Discovery of high-affinity ligands for prostatic acid phosphatase via DNA-encoded library screening enables targeted cancer therapy

Abstract

Improving the specificity of prostate cancer treatment requires ligands that bind selectively and with ultra-high affinity to tumour-associated targets absent from healthy tissues. Prostatic acid phosphatase has emerged as an alternative target to prostate-specific membrane antigen, as it is expressed in a broader subset of prostate cancers and is not detected in healthy organs such as the salivary glands and kidneys. Here, to discover selective binders to prostatic acid phosphatase, we constructed two DNA-encoded chemical libraries comprising over 6.7 million small molecules based on proline and phenylalanine scaffolds. Screening against the purified human prostatic acid phosphatase yielded OncoACP3, a small organic ligand with picomolar binding affinity.

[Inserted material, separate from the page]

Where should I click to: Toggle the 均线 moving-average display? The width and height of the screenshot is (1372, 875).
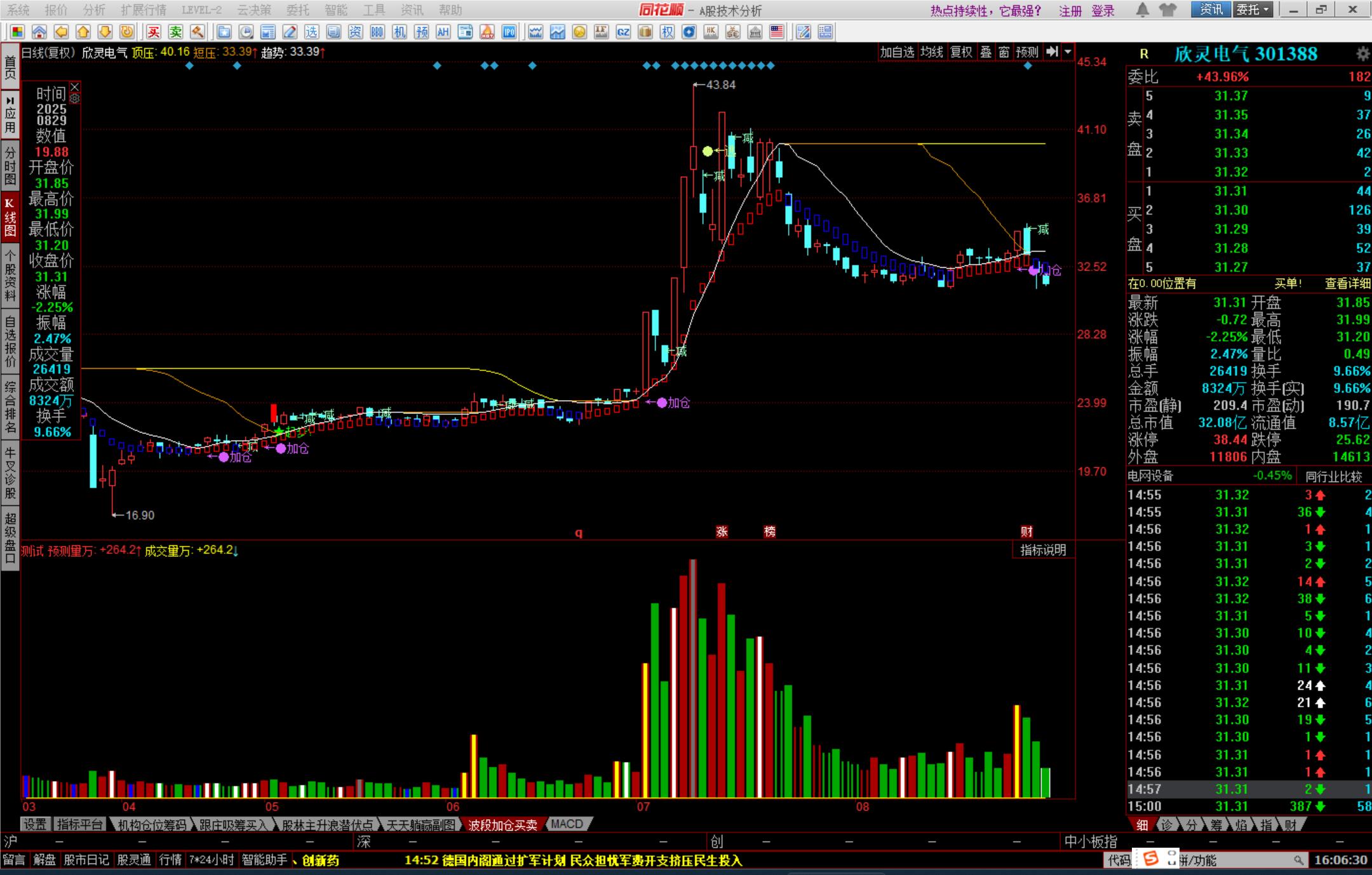click(931, 52)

When radiolabelled with lutetium-177, OncoACP3 selectively accumulated in enzyme-expressing tumours with a long residence time (biological half-life greater than 72 h) and a high tumour-to-blood ratio (>148 at 2 h after administration). Lutetium-177-labelled OncoACP3 cured tumours in mice at low, well-tolerated doses. Its conjugation to the cytotoxic agent monomethyl auristatin E facilitated tumour-selective payload deposition, resulting in potent anti-tumour activity. The modular structure of OncoACP3 supports flexible payload delivery for the targeted treatment of metastatic prostate cancer.